Indonesia Sebagai Poros Maritim Dunia
Pada kuliah perdana yang diikuti ratusan mahasiswa baru Sekolah Pasca Sarjana UGM Yogyakarta ini, Laksamana TNI (Purn) Prof. Dr. Marsetio menjelaskan konsep Indonesia sebagai Poros Maritim Dunia yang dicanangkan Presiden Jokowi sebagai agenda pembangunan yang difokuskan pada lima pilar utama.
“Lima pilar poros maritim dunia yakni membangun kembali budaya maritim Indonesia, kedua menjaga sumber daya laut dan menciptakan kedaulatan pangan laut dengan menempatkan nelayan pada pilar utama,” ujarnya
“Kemudian memberi prioritas pada pembangunan infrastruktur dan konektivitas maritim dan keempat menerapkan diplomasi maritim, melalui usulan peningkatan kerja sama di bidang maritim dan upaya menangani sumber konflik, seperti pencurian ikan, pelanggaran kedaulatan, dengan penekanan bahwa laut harus menyatukan berbagai bangsa dan negara dan bukan memisahkan,” ujar Laksamana TNI (Purn) Prof. Dr. Marsetio.
“Dan pilar kelima adalah membangun kekuatan maritim sebagai bentuk tanggung jawab menjaga keselamatan pelayaran dan keamanan maritim,” katanya.

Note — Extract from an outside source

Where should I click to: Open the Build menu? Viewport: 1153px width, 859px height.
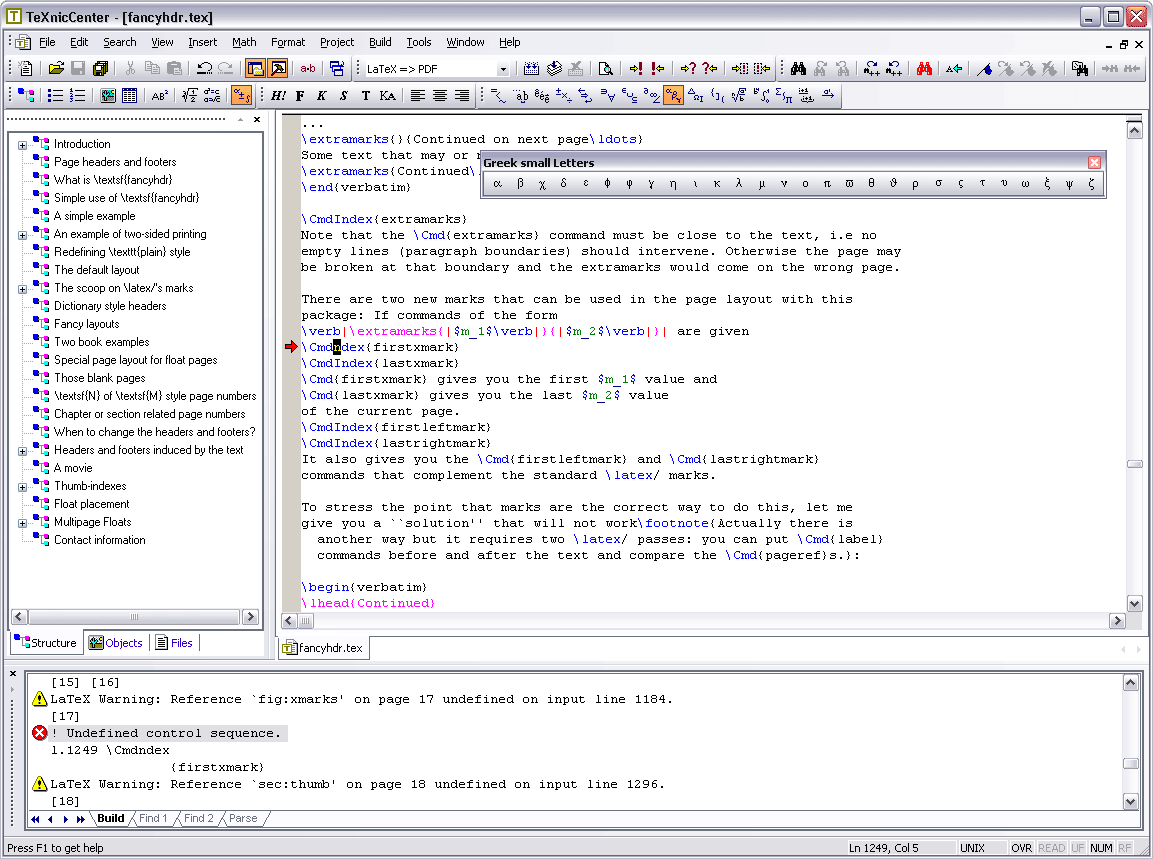point(380,42)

Konsep Indo Pasifik Panduan Pengembangan Kerjasama ASEAN
Dihadapan civitas akademika UGM, Laksamana TNI (Purn) Prof. Dr. Marsetio menjelaskan bahwa pada Konferensi Tingkat Tinggi (KTT) ke-34 ASEAN di Bangkok, Thailand, tanggal 23 Juni 2019 lalu, Presiden Joko Widodo kembali memantapkan konsep Indo Pasifik dan mendorong ASEAN untuk tetap bersatu dan kokoh.
Sikap ini penting dalam menyikapi situasi dunia khususnya, perkembangan global yang sangat dinamis saat ini yang akan membawa pengaruh bagi kawasan Asia Tenggara.
“Konsep Indo Pasifik lahir dari pandangan visioner bahwa ancaman, kompetisi keras di antara negara-negara besar Asia Pasifik di Samudera Hindia,” kata Laksamana TNI (Purn) Prof. Dr. Marsetio.
Kepala Staf TNI Angkatan Laut periode 2012 hingga 2015 dan Guru Besar Ilmu Pertahanan Universitas Pertahanan menambahkan, konsep Indo Pasifik dijadikan sebagai panduan dalam pengembangan kerjasama ASEAN dengan negara lain di wilayah Indo Pasifik.
“Mengutamakan dialog daripada persaingan merupakan implementasi Konsep Indo Pasifik, dan kerjasama ASEAN dimanfaatkan untuk menambah ketahanan setiap anggota dan ASEAN secara keseluruhan,” ujar Laksamana TNI (Purn) Prof. Dr. Marsetio memungkasi.